*Material provided*
--------------------------------------------------
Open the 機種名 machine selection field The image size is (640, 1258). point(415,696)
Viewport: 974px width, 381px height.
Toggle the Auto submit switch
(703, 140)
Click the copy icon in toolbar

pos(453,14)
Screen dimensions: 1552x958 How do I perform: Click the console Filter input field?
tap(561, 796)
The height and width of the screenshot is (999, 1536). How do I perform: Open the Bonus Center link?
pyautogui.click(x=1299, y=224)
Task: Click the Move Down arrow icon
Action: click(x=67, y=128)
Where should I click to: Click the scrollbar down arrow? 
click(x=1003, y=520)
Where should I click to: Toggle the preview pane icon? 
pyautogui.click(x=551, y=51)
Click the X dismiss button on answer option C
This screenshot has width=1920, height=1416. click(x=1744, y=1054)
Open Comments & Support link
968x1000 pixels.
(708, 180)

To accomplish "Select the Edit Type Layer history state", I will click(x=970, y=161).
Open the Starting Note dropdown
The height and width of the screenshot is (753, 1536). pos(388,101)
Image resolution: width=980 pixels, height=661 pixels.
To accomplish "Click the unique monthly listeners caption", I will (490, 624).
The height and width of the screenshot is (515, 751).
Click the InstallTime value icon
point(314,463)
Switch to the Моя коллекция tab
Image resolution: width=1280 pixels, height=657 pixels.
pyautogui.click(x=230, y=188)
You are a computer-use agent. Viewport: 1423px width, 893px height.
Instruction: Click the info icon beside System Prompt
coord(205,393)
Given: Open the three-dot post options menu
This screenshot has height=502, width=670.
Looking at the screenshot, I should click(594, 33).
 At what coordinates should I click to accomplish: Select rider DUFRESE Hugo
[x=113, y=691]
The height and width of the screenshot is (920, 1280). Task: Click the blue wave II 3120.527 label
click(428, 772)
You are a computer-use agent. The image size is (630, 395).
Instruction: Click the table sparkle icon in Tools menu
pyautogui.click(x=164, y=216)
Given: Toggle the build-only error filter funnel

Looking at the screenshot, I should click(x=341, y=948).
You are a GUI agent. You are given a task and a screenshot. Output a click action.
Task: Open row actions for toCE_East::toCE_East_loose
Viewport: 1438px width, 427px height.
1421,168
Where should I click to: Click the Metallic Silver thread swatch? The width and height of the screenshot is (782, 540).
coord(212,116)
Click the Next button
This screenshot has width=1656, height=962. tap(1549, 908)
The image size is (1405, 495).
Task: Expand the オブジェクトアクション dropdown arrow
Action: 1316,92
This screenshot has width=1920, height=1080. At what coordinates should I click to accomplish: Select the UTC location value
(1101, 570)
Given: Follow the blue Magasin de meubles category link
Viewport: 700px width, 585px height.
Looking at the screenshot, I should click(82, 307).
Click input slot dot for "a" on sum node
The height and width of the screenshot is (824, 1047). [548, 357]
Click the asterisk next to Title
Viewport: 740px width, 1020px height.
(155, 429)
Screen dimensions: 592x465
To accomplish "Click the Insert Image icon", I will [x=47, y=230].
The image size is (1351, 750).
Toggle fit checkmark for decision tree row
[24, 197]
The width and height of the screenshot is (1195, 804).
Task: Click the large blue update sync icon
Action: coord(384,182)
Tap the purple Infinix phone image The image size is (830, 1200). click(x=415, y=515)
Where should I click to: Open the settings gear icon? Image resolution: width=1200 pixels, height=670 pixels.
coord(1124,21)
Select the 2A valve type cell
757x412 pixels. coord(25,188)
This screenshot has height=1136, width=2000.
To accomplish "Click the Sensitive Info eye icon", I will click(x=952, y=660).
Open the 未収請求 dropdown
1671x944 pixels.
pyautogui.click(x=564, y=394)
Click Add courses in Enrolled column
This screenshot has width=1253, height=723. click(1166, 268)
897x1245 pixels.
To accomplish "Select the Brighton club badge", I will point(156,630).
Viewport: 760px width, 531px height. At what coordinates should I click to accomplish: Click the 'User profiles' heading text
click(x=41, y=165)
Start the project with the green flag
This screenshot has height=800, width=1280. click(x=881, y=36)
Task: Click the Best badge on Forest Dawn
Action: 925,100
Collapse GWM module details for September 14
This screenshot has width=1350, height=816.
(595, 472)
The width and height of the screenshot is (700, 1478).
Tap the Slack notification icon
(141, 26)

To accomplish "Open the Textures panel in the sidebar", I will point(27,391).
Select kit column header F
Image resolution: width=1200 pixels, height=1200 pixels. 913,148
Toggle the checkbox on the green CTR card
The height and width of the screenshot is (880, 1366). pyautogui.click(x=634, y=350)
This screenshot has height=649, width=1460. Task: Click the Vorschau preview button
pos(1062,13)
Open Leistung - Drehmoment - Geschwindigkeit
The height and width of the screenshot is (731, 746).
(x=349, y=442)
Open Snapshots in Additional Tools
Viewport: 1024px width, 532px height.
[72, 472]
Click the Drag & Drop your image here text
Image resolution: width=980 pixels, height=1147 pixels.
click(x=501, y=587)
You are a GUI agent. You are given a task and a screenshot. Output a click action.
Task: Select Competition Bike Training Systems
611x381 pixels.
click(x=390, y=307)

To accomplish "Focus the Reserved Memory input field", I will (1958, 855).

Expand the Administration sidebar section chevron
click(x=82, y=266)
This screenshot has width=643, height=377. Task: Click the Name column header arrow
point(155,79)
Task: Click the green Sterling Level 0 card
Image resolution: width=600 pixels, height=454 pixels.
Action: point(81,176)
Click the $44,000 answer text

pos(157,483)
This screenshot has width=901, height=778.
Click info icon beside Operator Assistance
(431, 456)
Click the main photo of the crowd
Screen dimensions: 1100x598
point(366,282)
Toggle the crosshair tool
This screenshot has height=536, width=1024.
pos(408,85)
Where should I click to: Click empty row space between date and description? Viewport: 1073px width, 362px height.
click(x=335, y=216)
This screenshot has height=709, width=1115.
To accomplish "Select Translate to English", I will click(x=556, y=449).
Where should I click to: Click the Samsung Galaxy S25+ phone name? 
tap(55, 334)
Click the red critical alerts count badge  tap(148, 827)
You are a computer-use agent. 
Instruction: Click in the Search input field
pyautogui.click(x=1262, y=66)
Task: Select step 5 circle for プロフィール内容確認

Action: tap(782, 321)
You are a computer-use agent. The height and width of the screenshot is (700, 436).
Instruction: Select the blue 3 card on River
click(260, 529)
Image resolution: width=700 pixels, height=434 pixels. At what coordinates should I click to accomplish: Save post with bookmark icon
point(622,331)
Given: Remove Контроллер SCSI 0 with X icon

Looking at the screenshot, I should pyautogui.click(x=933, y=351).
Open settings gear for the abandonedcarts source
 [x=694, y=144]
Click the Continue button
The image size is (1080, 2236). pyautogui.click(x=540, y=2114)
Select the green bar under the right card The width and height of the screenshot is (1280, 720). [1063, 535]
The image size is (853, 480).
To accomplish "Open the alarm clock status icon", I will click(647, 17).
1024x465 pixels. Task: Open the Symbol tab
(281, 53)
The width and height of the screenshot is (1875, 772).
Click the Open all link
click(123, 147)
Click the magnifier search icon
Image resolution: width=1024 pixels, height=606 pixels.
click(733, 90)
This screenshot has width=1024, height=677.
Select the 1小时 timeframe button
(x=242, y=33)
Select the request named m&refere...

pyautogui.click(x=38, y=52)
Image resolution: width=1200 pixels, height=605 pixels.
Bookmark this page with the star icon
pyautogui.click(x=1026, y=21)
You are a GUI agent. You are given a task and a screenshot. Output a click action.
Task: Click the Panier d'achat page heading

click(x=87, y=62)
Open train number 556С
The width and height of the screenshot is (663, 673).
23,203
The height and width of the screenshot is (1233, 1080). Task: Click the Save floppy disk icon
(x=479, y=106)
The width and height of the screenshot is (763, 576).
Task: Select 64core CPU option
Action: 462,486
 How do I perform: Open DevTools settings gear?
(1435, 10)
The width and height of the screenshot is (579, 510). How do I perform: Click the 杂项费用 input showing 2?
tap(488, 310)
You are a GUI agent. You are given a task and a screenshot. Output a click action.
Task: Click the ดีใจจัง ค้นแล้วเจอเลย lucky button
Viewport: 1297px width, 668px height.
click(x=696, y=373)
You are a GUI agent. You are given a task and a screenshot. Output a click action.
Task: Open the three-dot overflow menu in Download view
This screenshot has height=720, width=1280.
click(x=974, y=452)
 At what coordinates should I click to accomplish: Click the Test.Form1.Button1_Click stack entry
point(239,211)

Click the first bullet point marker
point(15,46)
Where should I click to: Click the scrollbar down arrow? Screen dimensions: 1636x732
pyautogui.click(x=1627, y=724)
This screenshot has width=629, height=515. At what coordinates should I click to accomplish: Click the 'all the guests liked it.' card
--------------------------------------------------
*Assignment*
Which lines in the records above contain the string "computer"? Copy each one.

*Written solution*
You are a computer-use agent. Viewport: 1423px width, 893px height.
You are a computer-use agent. The image size is (630, 395).
You are a computer-use agent. 
You are a computer-use agent. The height and width of the screenshot is (700, 436).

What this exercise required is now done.